Matt Damon bezeichnet Ben Affleck als ‘große Liebe seines Lebens’

Der Hollywood-Star schwärmt von seinem besten Freund, den er seit seiner Kindheit kennt.

Matt Damon hat seinen langjährigen Freund Ben Affleck als “eine der großen Lieben” seines Lebens bezeichnet.

Der ‘Die Odyssee’-Darsteller – der mit seiner Ehefrau Luciana vier Töchter hat – lernte den ‘Argo’-Regisseur bereits in ihrer gemeinsamen Kindheit in Boston kennen. Seitdem gingen sie gemeinsam ihren Weg in Hollywood – vom Durchbruch als Autoren und Hauptdarsteller von ‘Good Will Hunting’ bis hin zu zahlreichen gemeinsamen Projekten wie ‘Dogma’, ‘Air’ und ‘The Rip’. Heute sind sie zudem Mitgründer der Produktionsfirma Artists Equity.

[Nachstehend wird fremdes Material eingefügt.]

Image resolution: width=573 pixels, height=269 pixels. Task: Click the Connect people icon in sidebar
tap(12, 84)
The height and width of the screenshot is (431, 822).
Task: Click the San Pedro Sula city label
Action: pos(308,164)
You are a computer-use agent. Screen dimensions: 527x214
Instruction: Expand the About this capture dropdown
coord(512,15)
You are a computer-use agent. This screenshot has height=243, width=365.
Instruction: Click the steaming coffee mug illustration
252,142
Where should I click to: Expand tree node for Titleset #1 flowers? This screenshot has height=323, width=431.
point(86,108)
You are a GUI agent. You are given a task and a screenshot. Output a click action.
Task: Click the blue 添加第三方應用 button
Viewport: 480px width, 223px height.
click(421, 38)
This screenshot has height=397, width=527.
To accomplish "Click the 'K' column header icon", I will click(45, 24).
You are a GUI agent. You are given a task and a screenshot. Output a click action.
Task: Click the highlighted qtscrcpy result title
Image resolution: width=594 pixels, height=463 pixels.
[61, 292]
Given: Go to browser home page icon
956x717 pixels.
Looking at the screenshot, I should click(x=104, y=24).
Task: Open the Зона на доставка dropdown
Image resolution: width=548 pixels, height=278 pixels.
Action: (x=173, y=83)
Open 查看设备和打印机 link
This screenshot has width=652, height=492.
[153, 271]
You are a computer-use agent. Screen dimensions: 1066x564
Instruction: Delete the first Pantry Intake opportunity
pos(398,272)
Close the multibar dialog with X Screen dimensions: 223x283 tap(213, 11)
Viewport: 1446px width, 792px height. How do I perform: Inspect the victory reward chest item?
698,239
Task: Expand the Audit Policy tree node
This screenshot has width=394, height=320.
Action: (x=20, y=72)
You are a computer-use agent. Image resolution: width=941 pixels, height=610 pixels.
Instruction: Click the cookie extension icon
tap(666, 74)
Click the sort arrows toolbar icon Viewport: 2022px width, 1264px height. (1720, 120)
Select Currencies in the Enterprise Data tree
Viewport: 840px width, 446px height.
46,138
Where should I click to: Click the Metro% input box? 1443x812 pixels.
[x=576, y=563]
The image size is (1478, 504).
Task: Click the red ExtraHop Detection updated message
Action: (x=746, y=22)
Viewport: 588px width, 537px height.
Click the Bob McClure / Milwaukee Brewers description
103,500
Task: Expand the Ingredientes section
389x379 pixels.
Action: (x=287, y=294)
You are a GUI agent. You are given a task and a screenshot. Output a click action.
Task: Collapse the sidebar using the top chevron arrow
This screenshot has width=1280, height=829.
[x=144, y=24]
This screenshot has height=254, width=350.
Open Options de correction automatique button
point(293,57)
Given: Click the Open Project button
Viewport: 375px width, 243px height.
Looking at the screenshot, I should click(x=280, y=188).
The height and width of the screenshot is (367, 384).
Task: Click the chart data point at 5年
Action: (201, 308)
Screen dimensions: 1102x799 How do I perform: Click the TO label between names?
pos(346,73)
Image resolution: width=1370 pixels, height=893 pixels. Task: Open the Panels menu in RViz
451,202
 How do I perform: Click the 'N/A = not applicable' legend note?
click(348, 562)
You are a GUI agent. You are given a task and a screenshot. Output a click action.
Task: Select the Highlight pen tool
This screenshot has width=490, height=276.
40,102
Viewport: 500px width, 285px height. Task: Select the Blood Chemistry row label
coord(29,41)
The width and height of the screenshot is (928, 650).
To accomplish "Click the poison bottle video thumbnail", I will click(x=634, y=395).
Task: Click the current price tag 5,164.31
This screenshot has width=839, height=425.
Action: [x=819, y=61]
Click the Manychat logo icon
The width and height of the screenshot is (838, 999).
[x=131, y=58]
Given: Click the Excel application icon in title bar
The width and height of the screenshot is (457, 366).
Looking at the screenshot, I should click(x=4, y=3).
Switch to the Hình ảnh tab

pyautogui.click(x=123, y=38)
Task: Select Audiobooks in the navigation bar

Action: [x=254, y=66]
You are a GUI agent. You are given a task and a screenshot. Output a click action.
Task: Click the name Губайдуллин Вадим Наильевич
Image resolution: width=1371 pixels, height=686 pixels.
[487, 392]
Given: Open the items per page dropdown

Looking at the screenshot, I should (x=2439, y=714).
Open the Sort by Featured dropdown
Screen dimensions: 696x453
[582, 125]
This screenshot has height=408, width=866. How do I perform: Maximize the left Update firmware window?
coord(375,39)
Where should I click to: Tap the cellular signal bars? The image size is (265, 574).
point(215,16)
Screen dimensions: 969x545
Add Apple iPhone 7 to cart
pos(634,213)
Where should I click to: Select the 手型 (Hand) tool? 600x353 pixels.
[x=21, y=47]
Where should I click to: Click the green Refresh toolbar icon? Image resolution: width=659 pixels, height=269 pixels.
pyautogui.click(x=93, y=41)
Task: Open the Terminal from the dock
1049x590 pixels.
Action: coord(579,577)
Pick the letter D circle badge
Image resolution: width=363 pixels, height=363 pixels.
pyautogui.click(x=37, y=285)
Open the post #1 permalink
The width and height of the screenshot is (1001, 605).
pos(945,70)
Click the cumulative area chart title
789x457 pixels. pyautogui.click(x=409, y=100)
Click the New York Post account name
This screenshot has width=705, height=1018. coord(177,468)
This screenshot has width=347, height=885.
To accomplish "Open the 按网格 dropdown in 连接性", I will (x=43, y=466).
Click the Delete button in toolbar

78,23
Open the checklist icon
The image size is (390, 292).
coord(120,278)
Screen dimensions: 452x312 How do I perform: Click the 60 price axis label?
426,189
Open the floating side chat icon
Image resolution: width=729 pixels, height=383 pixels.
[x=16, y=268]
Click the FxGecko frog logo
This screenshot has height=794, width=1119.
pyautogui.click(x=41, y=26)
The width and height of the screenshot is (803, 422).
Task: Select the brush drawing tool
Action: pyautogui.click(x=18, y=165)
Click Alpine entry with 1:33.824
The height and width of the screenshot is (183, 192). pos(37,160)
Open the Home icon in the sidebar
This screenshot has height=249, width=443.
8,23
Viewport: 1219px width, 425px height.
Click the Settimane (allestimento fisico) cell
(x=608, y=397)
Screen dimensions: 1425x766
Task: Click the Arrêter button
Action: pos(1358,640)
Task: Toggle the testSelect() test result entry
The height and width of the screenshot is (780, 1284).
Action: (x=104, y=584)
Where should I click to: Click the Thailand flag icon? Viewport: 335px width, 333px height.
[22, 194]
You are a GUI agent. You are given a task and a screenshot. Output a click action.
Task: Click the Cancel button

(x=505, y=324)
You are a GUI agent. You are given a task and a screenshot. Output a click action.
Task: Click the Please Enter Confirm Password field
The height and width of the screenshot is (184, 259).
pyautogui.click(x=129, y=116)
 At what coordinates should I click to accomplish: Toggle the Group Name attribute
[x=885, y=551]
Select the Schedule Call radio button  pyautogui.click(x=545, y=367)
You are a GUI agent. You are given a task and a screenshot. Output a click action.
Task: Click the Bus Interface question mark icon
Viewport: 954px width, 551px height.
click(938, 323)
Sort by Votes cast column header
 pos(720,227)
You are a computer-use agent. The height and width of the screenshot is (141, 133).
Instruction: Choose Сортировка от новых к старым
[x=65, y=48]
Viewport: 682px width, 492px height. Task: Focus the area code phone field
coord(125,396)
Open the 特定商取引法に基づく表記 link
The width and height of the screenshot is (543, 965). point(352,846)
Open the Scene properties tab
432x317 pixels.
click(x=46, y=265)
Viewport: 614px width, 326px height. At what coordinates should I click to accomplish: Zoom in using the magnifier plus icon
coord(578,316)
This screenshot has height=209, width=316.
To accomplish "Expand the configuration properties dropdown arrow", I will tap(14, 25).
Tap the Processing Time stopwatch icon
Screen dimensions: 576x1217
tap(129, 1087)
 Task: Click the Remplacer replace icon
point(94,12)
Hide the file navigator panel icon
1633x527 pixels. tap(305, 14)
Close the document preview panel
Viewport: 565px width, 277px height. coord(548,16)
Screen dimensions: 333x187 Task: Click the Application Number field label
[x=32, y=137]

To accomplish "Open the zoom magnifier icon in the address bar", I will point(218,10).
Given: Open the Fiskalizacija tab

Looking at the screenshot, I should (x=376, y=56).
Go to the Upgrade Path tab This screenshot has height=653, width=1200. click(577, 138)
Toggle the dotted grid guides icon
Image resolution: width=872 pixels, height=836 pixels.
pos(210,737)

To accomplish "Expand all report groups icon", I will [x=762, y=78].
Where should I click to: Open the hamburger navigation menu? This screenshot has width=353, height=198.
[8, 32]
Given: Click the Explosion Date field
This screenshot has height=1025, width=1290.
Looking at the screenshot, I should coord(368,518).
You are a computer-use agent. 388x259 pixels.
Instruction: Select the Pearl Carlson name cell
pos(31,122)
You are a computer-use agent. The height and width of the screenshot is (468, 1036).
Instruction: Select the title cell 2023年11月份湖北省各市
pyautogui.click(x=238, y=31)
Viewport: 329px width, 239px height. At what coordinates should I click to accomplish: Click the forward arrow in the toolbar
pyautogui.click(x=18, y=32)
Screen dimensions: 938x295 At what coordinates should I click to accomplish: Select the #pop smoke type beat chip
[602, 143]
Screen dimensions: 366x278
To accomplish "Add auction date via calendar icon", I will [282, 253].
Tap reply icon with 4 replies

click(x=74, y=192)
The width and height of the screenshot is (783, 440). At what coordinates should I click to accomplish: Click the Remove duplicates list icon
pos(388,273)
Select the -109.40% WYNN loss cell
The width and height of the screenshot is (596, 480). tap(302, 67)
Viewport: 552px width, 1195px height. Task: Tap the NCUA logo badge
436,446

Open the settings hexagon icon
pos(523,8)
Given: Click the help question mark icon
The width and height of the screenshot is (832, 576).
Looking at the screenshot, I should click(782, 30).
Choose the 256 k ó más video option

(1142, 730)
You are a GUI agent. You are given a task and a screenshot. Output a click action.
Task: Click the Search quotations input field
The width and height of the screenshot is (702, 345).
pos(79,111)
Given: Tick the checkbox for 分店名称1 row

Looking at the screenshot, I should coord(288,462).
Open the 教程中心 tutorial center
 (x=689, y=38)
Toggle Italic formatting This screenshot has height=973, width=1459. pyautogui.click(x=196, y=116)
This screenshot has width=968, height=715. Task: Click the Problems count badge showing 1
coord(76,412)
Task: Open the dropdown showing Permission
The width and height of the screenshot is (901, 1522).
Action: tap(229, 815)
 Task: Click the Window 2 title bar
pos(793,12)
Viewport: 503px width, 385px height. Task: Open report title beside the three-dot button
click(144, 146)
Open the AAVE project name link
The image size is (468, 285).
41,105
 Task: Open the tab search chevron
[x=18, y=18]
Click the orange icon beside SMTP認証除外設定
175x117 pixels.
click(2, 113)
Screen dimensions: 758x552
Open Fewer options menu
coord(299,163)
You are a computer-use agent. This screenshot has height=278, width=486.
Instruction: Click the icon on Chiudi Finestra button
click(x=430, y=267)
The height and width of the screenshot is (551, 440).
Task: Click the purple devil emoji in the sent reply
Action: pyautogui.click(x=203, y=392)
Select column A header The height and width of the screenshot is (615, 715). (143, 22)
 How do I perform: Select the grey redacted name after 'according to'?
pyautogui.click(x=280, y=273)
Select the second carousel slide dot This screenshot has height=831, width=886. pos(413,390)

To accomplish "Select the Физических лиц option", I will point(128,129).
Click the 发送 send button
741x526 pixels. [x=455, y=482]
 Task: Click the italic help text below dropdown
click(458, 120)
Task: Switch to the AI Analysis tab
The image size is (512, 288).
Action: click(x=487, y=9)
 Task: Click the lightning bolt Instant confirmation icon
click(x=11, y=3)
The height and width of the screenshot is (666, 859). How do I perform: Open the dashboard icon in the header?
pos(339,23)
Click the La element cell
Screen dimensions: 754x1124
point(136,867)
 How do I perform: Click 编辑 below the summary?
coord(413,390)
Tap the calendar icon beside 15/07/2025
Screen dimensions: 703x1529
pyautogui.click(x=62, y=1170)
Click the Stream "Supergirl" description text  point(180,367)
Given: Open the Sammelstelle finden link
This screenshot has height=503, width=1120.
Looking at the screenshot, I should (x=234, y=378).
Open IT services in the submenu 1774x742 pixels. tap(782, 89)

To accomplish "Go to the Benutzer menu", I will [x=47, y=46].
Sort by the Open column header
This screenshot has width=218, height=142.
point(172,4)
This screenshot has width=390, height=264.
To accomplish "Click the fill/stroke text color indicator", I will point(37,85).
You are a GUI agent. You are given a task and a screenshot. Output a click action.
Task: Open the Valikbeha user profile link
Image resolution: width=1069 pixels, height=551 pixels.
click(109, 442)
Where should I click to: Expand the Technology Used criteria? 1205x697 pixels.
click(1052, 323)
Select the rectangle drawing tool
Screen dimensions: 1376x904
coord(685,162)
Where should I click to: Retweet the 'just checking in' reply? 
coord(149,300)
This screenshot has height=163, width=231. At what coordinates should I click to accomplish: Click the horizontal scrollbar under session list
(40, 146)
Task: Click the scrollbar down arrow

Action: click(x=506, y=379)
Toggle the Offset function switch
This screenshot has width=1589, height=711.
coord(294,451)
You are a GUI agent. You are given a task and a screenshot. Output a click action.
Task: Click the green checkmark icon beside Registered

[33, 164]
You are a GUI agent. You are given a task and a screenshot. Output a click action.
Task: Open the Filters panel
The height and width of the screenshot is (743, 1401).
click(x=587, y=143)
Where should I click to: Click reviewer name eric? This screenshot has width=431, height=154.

Während eines gemeinsamen Interviews mit seiner ‘Die Odyssee’-Kollegin Zendaya sprach Matt über die mittlerweile 45-jährige Freundschaft. Dabei hielt er ein Foto von Ben in die Kamera und sagte: “Schaut euch dieses umwerfende Bild von ihm an. Er liefert hier wirklich den ‘Blue Steel’-Blick … Wir haben gemeinsam unglaublich viel erlebt, und ich kann sagen: Ben ist eine der großen Lieben meines Lebens.”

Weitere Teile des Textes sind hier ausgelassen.